5 Reasons Your Company Should NOT Have a Blog...
Business folks I talk with are a bit surprised when I say, "You probably shouldn't have a blog...yet." In most cases, it's in response to these tactics:
- Hot Marketing Tool - Blogs can be Conversation Stations - a vehicle to engage with your customers. Using a blog as a soapbox for a marketing monologue will not only get discouraging fast, but could drive current customers away.
- Ghost Blogger - When a company says they're going to have an anonymous writer for the blog, or someone writing for the principal face/voice, I start waving a red flag. Boo! on Ghost Writing
- Repurpose Content - A good idea if used sparingly and if you make the copy conversational - or take snippets from your brochures and white papers and expand on the thought. But if you're going to use the blog as simply another channel for that dry material, think again. People don't read your brochures (do you read theirs?), so why think they would read it on a blog? Remember, it's a conversation.
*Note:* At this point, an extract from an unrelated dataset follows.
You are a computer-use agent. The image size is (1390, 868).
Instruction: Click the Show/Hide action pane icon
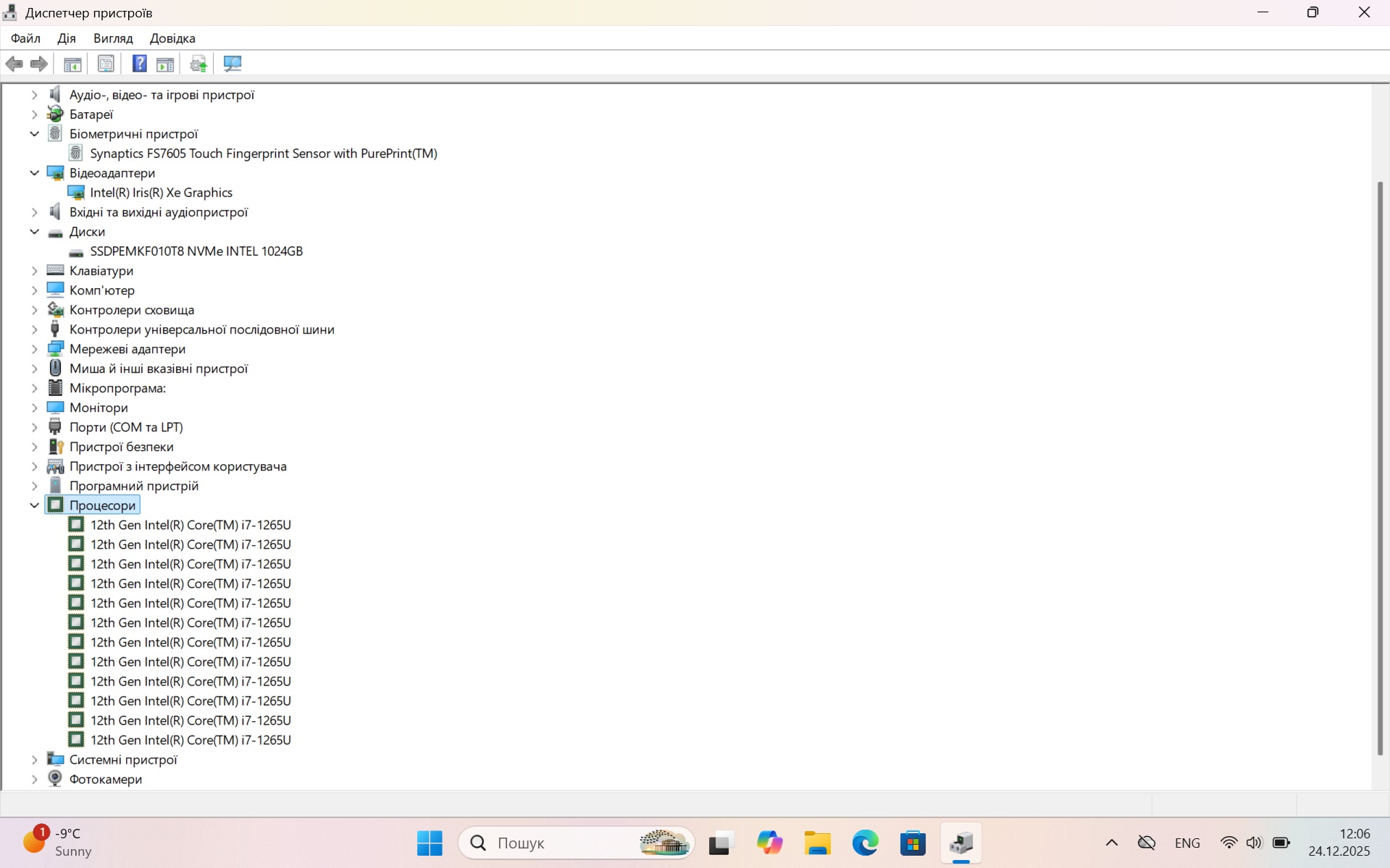click(x=165, y=64)
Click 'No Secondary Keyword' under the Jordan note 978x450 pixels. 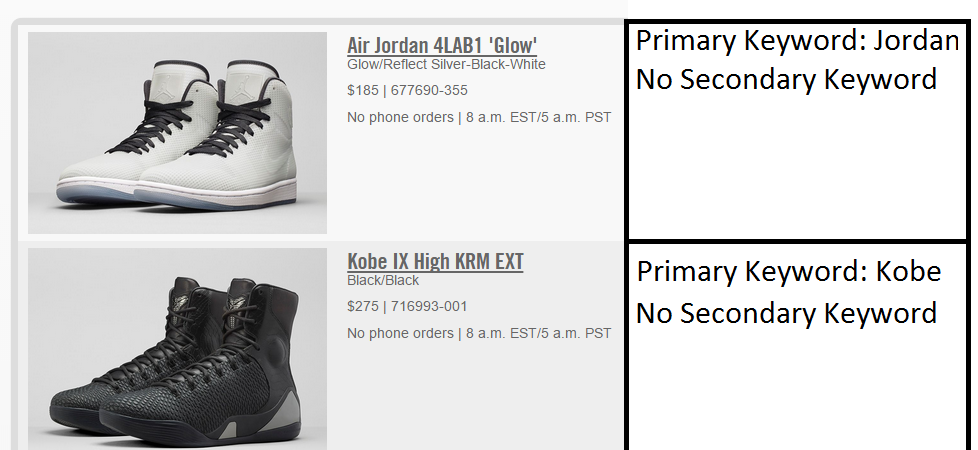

- Old College Try - This is why I ask for a three-month commitment. The old college try is like sitting at the edge of the swimming pool and paddling your dangling feet. You never really went swimming.
- Won't or Don't Read Other Blogs - This could be a 500-word post on its own. Again, it's a conversational tool. Blogging has two roles - just like any other good conversation.
If your blogging efforts tank, you look bad, I look bad, blogging looks bad...your prospects look elsewhere.
I think every company and business leader should be blogging (verb) right now - at least the reading and researching part.
I think every company and business leader would be wise to start working with a blog (noun) - at least behind a firewall or hidden from indexing and start working on their strategy and voice.
Look, the lightbulb wasn't invented by someone just plugging an electrical cord into a candle. Look beyond what you've been doing to reach your customers. Be open to new possibilities.
I forget who said it, but remember this: If Union Pacific Railroad saw the potential of passenger transportation, maybe we'd be flying Union Pacific Airlines.